We can self-join this temporary table like this:

  1. FROM CTE t1
  2. JOIN CTE t2 ON t2.ROWID = t1.ROWID + 1

This will produce a set of records that represents every possible opportunity for the value of the patient’s height to change—that is, a set of records such that each contains the data from each set of two consecutive records in the original data set.

At this point, filtering out the records that don't represent a change is trivial. We simply review our statement of the problem: To qualify as a record of interest, the patient must be the same in consecutive visits but the two heights must be different. Listing 3 contains the code that implements this set-based method.

Listing 3: The set-based solution (USE adventureWorks)

  1. WITH PV_RN AS
  2. (
  3.     SELECT ROW_NUMBER() OVER (ORDER BY PatientID, VisitDate) AS ROWID, *
  4.     FROM PatientVisit
  5. )
  6. SELECT t1.PatientID
  7. ,t2.VisitDate AS  DateChanged
  8. ,t1.Height AS HeightChangedFrom
  9. ,t2.Height AS HeightChangedTo
  10. FROM PV_RN t1
  11. JOIN PV_RN t2 ON t2.ROWID = t1.ROWID + 1
  12.     WHERE t1.patientid = t2.patientid
  13.         AND t1.Height <> t2.Height
  14. ORDER BY t1.PatientID, t2.VisitDate;

Relative Performance of the Two Methods

In Listing 1, we created the PatientVisit table and populate it with 200,000 records containing the PatientID, VisitDate, and the Height recorded for that visit.  The table contains about 2,600 records that represent a change in height for a patient.

We used SQL Profiler to capture execution statistics of the two methods.  First, we flushed the buffers to get the cold execution statistics, then we re-ran the query to get hot execution statistics after the data was in cache.  Both the cursor and the set-based code returned identical results.
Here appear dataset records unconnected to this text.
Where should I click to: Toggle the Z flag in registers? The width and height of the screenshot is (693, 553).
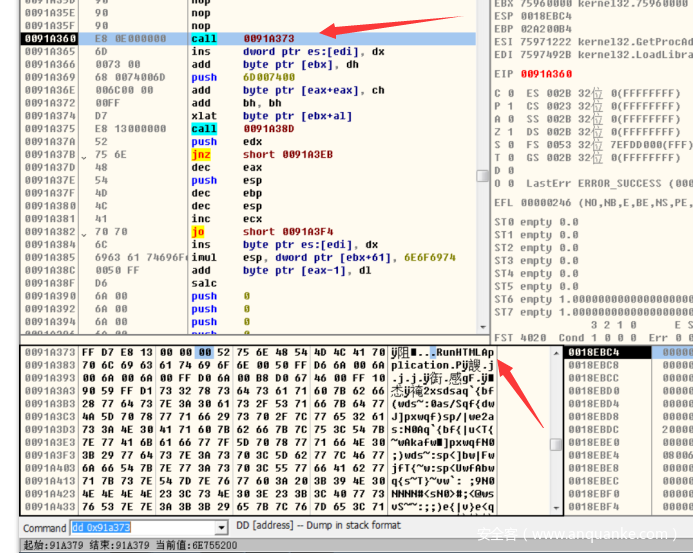510,132
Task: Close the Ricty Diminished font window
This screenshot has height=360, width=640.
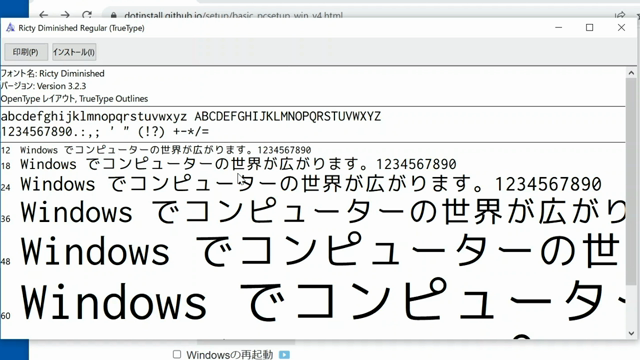Action: pyautogui.click(x=621, y=28)
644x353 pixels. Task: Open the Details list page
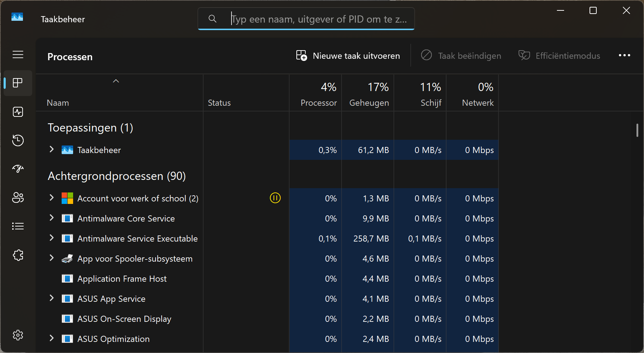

Table 1 shows the execution statistics for each. Notice the huge difference in logical reads.  This 160:1 difference can be a show stopper in many situations.  CPU and Duration are roughly eight times as high in the cursor solution.

Method

Execution

Duration

Reads

CPU

Set-Based

Cold

503

1298

515

Cursor

Cold

4090

203646

3931

Set Based

Hot

476

1248

484

Cursor

Hot

3958

203728

3713

Table 1: Execution Statistics

The auditing requirements for a large healthcare provider can easily generate a million rows per day in the audit table. So, even if you run your audit reports for only a single day’s data, you'll have a lot of rows to process—far too many for a cursor or other looping mechanism to handle efficiently.

Set-Based Thinking

Note that the more efficient solution operates on whole sets of data, not on the individual rows. Compare this with the cursor solution, in which operations are repeated for each row in a set.

Nothing in this simple example is rocket science. You'll encounter SQL problems that are much more difficult to solve in a set-based way and some that are impossible. However, even this example requires a significant mental adjustment for programmers new to SQL programming. It requires a conscious effort to pull yourself out of your comfort zone and think in a new way. Even in the most difficult situations, don’t give up on a set-based solution until you've given it a fair amount of thought.